Structural studies have revealed the organization of archaeal C/D RNPs. Nop5 dimerizes through its central coiled-coil domain and binds fibrillarin with its N-terminal domain (NTD) (27). The K-turn/K-loop structure of C/D RNA is sandwiched between L7Ae and the C-terminal domain (CTD) of Nop5 (28, 29). The linker between the NTD and the coiled-coil domain of Nop5 is flexible, allowing fibrillarin to access the bound substrate in a dynamic manner (27, 29–31).

We have previously determined a crystal structure of substrate-bound C/D RNP in the active conformation (30). The structure illustrates the organization of a monomeric C/D RNP (mono-RNP), in which a single bipartite C/D RNA is anchored by its two K-turn motifs onto the Nop5 dimer platform. In the structure, the spacer region of the crystallized C/D RNA, previously known as CD45, is 12 nt long and forms a 10-bp duplex with the substrate. The guide-substrate duplex is placed on the dimerized coiled-coil domains of Nop5 and capped at two ends by the CTDs of Nop5. The spacer sequence located between boxes D and C′ and boxes D′ and C is of variable length in C/D RNAs. In archaeal C/D RNAs, the spacer is most frequently 12 nt long (32); however, in eukaryotes, spacer length varies widely and can potentially form 10–21 bp with the substrate (5, 32, 33). This raises an important question of how C/D RNPs can accommodate differently sized spacers and guide-substrate duplexes while still maintaining the specificity of modification.

In vitro reconstitution of archaeal C/D RNPs also yielded a dimeric RNP (di-RNP) (30, 34). The structural organization and biological relevance of di-RNP is currently a matter of debate. C/D RNA has proposed to be swapped between two different protein complexes in the di-RNP (34–38), rather than associating with the same Nop5 dimer as shown in the mono-RNP structure (30). It also has been argued that the RNA-swapped di-RNP model is advantageous for accommodating long guide-substrate duplexes compared with the mono-RNP model.

In this study, we investigated the mechanism by which C/D RNPs recognize differently sized spacers and guide-substrate duplexes. We varied the length of spacers and guide-substrate duplexes and examined how the modification activity of C/D RNP was affected. We also determined three additional structures of C/D RNPs assembled with different spacers and substrates. Contrary to what was previously thought, we found that C/D RNAs recognize only a maximum of 10 nt of a substrate.

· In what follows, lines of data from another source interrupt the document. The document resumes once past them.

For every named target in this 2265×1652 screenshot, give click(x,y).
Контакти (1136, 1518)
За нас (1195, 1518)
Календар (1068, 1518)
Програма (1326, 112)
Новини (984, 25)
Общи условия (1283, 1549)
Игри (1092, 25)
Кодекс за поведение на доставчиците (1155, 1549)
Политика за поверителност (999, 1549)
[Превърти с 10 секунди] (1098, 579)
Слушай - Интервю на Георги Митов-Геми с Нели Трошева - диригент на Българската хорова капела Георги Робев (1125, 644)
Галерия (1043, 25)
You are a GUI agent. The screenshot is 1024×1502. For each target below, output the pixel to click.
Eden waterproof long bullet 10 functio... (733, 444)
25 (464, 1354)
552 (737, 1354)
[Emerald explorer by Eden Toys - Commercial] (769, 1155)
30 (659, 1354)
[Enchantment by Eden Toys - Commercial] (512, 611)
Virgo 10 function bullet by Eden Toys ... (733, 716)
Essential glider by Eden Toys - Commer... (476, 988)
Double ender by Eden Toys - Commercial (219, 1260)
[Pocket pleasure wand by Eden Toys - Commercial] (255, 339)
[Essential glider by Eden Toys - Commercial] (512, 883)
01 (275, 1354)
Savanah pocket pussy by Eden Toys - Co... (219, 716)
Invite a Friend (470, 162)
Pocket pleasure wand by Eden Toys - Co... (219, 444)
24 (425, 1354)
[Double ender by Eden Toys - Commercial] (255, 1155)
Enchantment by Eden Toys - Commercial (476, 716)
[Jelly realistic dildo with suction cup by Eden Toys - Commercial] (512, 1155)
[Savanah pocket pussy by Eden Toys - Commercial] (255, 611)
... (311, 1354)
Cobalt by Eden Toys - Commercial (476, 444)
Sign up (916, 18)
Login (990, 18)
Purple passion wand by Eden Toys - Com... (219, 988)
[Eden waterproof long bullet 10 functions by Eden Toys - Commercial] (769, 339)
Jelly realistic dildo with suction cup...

The protein channel that accommodates the guide-substrate duplex is rather rigid and restricts the size of the duplex.

Results

C/D RNP Activities Are Affected by the Length of Spacers and Guide-Substrate Duplexes.

We first asked how the modification activity of C/D RNP is affected by the length of spacers and guide-substrate duplexes. We varied the spacer length by deleting or inserting nucleotides at the box C/C′ side based on a two-piece C/D RNA backbone (Fig. 1 A and B). A series of C/D RNAs was constructed with spacer lengths (SL) ranging from 10–15 nt. For clarity, the constructed C/D RNAs are named based on their spacer length (SL10–SL15), and the CD45 RNA is renamed SL12. These C/D RNAs were assembled with purified recombinant proteins Nop5, fibrillarin, and L7Ae from Sulfolobus solfataricus (24, 30). The modification activities of C/D RNPs were measured on cognate substrates at multiple-turnover conditions (30-fold excess of substrate over enzyme) by monitoring incorporation of ³H-methyl.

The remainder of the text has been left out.